Composer Izuri Aki seems to have a similar proclivity for synths, drum&bass, and progressive rock as Motoi Sakuraba. But the limitations in the synth make for a very different recording than what you'd hear from Sakuraba. Indeed, the soundscape, almost by default, makes it sound more like Falcom Sound Team JDK than Sakuraba. Whatever the case, this historical relic is a unique blend of sounds that VGM scene newcomers might be surprised to hear.
The blend of life-like guitars and drums with painfully obvious "artificial" synths is the hallmark of PC-Engine soundtracks. And Amaranth is no exception. But Izuri Aki's compositions tend to mitigate the sharp contrast, by putting instruments "where they belong," so to speak. From track to track, there are noticeable differences, but within any given track, there is consistency.
There is also strength, particularly in the battle themes. The final battle truly sounds like a Falcom piece. I could have mistaken it as something from a Sorcerian arranged album.

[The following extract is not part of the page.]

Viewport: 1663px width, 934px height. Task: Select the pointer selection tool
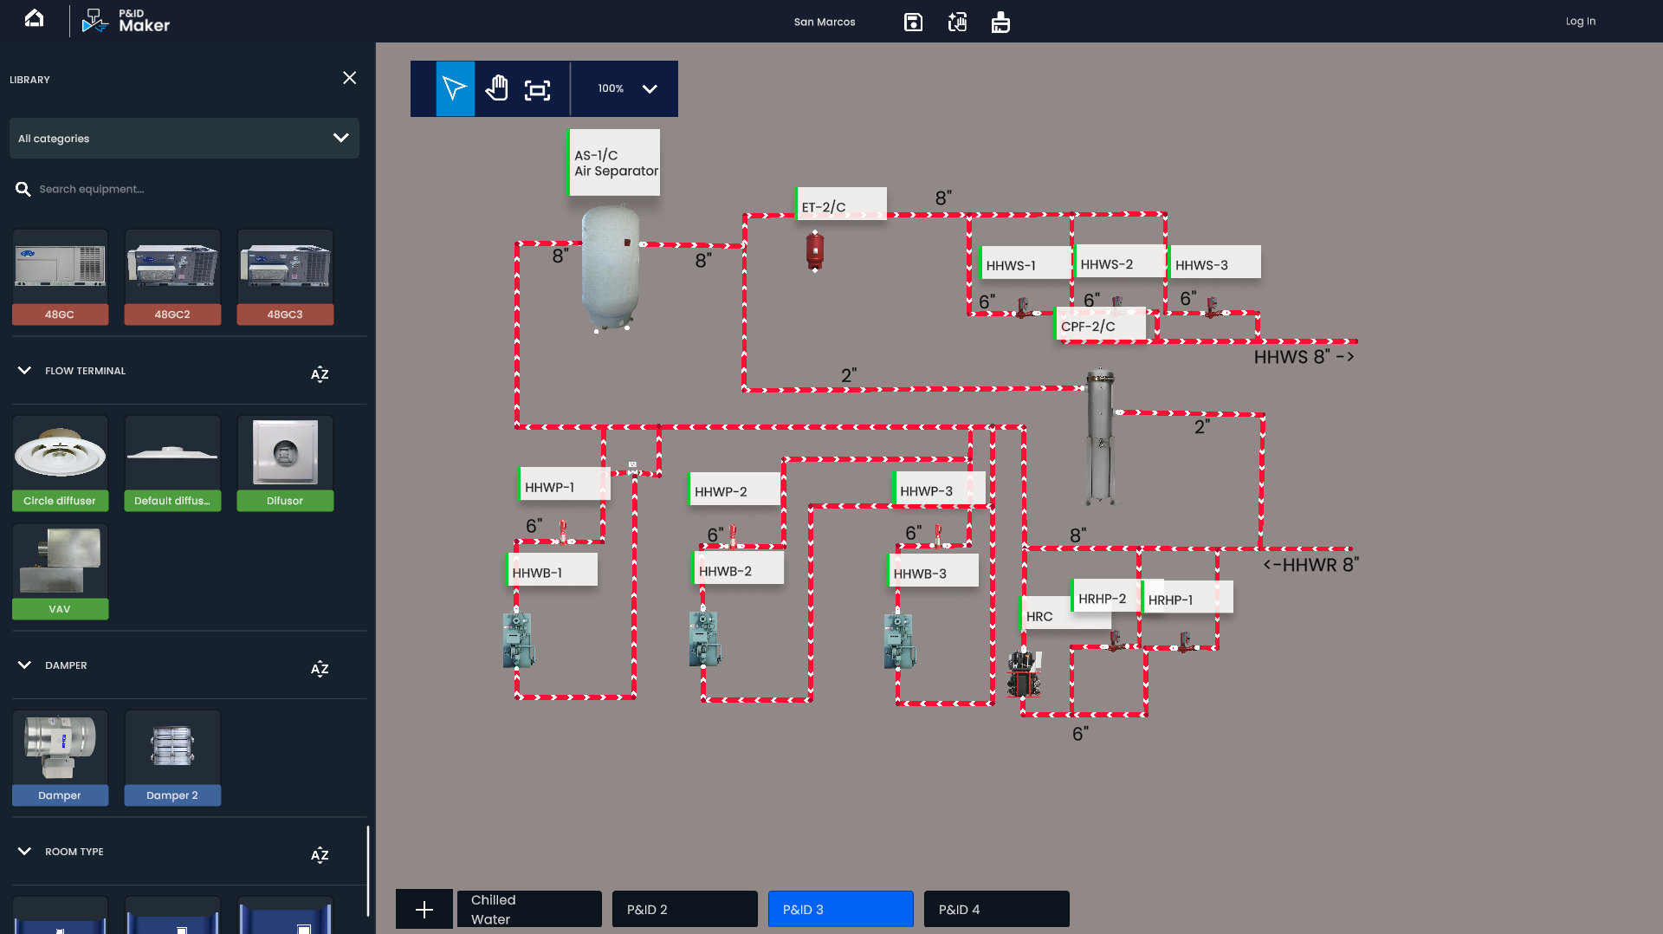click(455, 88)
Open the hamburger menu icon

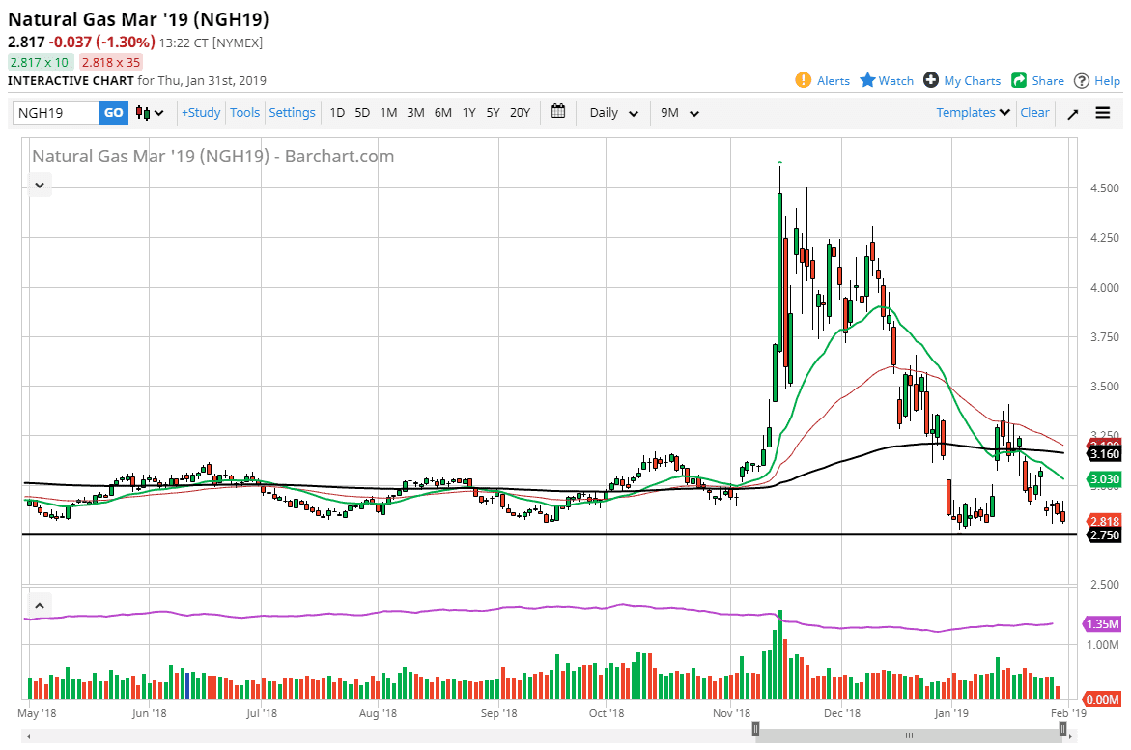pos(1103,113)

The two vocal tracks (18 and 30) did not impress me. Female J-pop synth ballads don't fit well with the genres reflected in the majority of the soundtrack (namely, prog rock).
Looking to buy this soundtrack? Good luck to you. I got my copy through sheer luck, and it was a copy that used to be in one of those old CD rental stores (they were rather common in Japan, up until the advent of computers with CD drives). But it's a good album, and it makes me want to play the game itself...someday, maybe.